I spent yesterday afternoon in a seminar discussing how my teaching can be analyzed for its effectiveness. One much used word is ‘appraisal’. Students may recognize that as meaning those annoying questionnaires that get thrown in front of them in the last two minutes of the final lecture of the year, in which they need to answer questions on the content of the paper and the performance of the lecturer. There’s a vague implication that the university wants to know from its students how they feel about the teaching they have received, but it’s not often made clear.

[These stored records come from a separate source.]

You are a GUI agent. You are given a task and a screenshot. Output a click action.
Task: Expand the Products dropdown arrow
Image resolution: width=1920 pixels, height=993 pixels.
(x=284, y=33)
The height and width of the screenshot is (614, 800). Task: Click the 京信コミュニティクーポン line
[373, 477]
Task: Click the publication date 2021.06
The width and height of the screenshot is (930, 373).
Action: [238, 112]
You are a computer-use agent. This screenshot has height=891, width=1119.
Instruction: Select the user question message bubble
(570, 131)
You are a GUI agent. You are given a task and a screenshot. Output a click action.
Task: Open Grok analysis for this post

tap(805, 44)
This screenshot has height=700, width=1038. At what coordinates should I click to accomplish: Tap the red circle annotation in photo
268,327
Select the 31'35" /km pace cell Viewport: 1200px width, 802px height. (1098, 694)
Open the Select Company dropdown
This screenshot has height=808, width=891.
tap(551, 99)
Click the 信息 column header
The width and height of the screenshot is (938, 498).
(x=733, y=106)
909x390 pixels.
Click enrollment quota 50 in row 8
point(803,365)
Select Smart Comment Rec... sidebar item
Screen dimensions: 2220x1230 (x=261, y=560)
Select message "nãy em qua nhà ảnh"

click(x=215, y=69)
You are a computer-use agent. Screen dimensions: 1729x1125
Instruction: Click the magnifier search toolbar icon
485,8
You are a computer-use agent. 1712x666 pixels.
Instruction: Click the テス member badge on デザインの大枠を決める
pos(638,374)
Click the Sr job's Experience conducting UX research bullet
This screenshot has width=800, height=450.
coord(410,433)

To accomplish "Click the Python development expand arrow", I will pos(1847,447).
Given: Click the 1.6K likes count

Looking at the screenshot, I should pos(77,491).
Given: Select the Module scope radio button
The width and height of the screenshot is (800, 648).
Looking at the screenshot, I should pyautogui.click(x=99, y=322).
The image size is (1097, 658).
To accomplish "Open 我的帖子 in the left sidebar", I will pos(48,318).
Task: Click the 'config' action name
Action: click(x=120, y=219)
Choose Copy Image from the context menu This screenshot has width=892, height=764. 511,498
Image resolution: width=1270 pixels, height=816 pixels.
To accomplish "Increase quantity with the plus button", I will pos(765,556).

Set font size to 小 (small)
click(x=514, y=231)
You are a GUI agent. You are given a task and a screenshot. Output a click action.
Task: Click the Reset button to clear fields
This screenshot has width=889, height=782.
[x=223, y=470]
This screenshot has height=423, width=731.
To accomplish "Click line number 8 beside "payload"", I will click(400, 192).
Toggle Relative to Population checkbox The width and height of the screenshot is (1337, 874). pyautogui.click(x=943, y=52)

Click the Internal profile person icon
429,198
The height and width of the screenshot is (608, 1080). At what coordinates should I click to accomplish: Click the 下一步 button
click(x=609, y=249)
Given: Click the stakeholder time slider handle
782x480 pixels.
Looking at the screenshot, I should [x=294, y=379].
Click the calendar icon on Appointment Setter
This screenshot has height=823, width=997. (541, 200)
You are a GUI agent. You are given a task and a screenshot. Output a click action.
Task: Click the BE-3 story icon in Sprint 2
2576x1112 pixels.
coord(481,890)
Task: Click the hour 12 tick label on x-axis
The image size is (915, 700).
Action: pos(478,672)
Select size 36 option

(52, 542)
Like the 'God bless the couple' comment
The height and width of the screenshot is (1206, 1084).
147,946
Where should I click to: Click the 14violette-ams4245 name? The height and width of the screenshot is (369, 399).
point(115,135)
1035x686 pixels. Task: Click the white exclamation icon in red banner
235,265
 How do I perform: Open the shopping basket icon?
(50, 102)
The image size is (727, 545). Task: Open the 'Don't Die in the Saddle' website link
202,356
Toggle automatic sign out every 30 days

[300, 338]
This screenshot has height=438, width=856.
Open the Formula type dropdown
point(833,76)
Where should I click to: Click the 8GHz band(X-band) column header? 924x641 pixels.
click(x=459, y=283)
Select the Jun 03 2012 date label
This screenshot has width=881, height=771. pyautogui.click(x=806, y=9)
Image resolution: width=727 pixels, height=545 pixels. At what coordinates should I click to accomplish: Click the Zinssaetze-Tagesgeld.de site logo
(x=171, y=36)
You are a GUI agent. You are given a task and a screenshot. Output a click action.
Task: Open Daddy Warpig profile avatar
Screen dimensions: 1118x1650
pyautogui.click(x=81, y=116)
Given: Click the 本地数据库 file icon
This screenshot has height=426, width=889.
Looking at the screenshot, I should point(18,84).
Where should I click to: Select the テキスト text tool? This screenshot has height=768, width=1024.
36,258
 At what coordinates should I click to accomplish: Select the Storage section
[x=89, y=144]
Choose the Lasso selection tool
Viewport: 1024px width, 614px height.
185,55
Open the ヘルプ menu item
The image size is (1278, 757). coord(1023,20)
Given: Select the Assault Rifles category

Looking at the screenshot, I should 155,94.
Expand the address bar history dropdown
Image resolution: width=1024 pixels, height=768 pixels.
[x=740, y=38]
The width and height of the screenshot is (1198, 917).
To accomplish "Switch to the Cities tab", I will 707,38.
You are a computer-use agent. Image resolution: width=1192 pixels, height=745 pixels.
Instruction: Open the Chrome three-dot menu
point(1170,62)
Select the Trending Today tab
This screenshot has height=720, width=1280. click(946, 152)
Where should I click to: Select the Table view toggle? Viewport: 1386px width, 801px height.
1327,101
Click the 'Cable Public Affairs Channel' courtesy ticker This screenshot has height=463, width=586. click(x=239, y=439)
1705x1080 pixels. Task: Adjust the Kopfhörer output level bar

It was very interesting to learn yesterday exactly how different lecturers use the appraisals. Students might be in for a shock here. It depends very much on the lecturer. Some lecturers carefully go through every form, pull out the major themes from student comments, think how they can improve and make changes for next year’s teaching. Then, next year, they pick their appraisal questionnaire questions carefully so they can assess whether their changes have been effective.
But some lecturers do nothing with them (other than maybe check their overall score isn’t too bad.) All that time the poor student has spent identifying three ways in which the lecturer could improve, etc – the lecturer may choose not even to read it, let alone do anything about it.
Also, something that struck me this morning, is that the appraisal questionnaires that we gave our students here at Waikato in 2009 are not very much different from those I had to fill out as a student in Cambridge in 1989. Twenty years have passed since I first sat in lectures and, on the face of it, not much has actually changed in terms of how the quality of teaching is reviewed (or not). I now wonder what happened to the forms I did back then – did anyone take notice?
But there is actually, as I’m learning, a huge amount of research on how to evaluate your own teaching effectively. So why do we seem to focus so much on those questionnaires?